Top of Data excerpts
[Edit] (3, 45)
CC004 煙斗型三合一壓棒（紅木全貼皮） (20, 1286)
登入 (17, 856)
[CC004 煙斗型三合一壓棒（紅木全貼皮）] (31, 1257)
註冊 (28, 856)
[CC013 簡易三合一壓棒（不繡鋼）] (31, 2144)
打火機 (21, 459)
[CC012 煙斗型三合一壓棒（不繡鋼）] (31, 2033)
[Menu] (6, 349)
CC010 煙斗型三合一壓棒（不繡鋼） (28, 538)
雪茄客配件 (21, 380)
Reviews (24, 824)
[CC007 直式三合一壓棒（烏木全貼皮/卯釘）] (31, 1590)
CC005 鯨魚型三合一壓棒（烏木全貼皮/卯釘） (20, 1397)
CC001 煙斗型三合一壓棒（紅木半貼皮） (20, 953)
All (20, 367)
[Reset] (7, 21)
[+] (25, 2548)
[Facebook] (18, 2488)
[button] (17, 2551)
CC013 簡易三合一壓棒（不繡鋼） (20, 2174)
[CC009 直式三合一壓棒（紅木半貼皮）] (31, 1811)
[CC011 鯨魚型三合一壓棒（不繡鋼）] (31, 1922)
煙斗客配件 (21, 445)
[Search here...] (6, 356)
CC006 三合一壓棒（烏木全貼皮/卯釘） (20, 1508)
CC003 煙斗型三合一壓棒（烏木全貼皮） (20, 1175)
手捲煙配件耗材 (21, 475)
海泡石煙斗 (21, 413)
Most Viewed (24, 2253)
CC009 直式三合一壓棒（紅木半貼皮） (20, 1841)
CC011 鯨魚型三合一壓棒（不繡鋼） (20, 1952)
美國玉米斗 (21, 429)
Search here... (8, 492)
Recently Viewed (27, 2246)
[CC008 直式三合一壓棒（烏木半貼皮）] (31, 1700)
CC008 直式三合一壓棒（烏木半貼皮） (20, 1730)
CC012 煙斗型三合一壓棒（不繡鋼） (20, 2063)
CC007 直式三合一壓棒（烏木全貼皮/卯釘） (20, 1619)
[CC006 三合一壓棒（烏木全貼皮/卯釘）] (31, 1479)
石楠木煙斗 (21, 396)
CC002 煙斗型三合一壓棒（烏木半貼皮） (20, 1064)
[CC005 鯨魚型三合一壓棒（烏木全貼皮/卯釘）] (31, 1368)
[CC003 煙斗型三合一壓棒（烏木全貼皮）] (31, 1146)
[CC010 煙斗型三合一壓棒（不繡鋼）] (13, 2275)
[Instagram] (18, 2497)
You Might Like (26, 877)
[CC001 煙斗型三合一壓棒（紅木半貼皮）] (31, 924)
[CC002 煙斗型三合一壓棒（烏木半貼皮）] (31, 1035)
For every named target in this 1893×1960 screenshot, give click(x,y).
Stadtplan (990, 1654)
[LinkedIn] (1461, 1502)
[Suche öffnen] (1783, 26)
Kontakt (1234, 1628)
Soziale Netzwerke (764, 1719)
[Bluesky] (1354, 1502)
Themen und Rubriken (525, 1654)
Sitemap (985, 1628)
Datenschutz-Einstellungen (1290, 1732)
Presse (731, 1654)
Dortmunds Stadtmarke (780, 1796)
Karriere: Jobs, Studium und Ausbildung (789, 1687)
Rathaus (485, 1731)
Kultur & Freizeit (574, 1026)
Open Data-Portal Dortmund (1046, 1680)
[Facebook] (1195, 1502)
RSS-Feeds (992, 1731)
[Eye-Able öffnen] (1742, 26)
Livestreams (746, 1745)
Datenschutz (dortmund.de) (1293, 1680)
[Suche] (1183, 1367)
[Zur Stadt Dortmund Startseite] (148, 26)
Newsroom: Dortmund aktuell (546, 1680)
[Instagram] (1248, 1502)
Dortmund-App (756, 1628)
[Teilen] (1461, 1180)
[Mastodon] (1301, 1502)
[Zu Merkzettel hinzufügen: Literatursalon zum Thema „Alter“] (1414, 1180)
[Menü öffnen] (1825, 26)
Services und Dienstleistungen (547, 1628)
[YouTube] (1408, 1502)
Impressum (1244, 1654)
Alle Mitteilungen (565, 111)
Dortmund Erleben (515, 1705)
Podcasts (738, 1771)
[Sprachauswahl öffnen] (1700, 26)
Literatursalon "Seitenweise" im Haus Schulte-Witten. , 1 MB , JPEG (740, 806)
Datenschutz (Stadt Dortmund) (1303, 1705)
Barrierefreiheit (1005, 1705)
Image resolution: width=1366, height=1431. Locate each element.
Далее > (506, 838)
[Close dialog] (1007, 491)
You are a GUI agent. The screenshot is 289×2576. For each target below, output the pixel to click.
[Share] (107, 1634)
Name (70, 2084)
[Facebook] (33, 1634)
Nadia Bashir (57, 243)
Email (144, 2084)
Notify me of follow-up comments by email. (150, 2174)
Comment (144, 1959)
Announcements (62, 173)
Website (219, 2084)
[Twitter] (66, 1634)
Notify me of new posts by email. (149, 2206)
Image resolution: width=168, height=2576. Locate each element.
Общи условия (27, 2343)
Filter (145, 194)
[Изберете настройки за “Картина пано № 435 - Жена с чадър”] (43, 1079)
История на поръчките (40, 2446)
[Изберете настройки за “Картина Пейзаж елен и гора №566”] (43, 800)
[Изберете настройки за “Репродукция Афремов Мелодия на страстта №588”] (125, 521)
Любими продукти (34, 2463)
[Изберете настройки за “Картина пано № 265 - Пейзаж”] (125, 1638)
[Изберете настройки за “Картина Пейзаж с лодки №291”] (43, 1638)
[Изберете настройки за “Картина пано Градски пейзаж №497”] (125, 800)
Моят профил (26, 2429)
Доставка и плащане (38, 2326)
Bottom of Data excerpts
All lines above from the one with "Image resolution: width=1366, height=1431." to the one with "Website (219, 2084)", inclusive, should be copied exactly, and no other lines.

The answer
Image resolution: width=1366, height=1431. Locate each element.
Далее > (506, 838)
[Close dialog] (1007, 491)
You are a GUI agent. The screenshot is 289×2576. For each target below, output the pixel to click.
[Share] (107, 1634)
Name (70, 2084)
[Facebook] (33, 1634)
Nadia Bashir (57, 243)
Email (144, 2084)
Notify me of follow-up comments by email. (150, 2174)
Comment (144, 1959)
Announcements (62, 173)
Website (219, 2084)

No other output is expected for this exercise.